David Turner <novalis@novalis.org> writes:

> On Sun, 2003-03-09 at 14:49, Henning Makholm wrote:
> > Scripsit Mark Rafn <dagon@dagon.net>
> > 
> > > 1) can software that forces a recipient to distribute it to non-recipient 
> > > users still be considered free?
> > 
> > > My answers are "no" and "no".
> > 
> > True.
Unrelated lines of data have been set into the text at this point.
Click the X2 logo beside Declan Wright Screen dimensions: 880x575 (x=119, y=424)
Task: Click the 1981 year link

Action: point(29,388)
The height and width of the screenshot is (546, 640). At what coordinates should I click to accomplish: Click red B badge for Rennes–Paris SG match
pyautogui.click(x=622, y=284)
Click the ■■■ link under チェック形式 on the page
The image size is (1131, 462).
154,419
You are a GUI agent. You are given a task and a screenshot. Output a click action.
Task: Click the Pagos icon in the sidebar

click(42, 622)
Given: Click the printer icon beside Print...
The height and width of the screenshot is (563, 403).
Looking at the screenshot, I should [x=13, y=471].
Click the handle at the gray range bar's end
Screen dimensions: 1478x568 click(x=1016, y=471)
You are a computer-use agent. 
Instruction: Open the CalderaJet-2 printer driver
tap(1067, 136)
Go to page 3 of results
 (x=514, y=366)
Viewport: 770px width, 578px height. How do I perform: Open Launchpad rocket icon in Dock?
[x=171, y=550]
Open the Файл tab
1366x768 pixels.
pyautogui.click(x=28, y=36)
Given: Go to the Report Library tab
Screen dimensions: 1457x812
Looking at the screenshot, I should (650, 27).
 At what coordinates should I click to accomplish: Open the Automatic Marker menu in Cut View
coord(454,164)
Ever since I started reading debian-legal, one of the tests
> > applied when we consider the freedom of a license has been, "can it be
> > used in a business?" 
> 
> That depends on the type of business, doesn't it?  GPL'd software can't
> be made into proprietary software, and I see this issue as little
> different.

The word "proprietary" is a red-herring.  We thought we all knew what
it meant, but maybe we will disagree about it just as we will disagree
about what counts as free.

If "proprietary" means "you can make money from it", then GPL'd
software is manifestly proprietary, because all kinds of people make
all kinds of money from it.  Even from the act of selling copies and
doing nothing else.

So it means something like "you can't restrict the freedoms of others
with the license", and the question is Whom?  And the answer that free
software has always spoken of the freedom of the possessor of the
copy.  Not the freedom of other people, unconnected, on other
continents.  

> The question is, then, whether (2)(d) is a hoop.  I think it, or some
> variant of it, is such a minimal hoop that it doesn't fail DFSG 3.

You're counting the cost of publication; not the fact that it outright
prohibits Fred the Lawyer from using and modifying the software.  A
good test is: is there a whole useful category of software (defined
functionally) that is ruled out tout court by the licensing
restriction?  And the answer is, yes: software which implements
particular legal advice.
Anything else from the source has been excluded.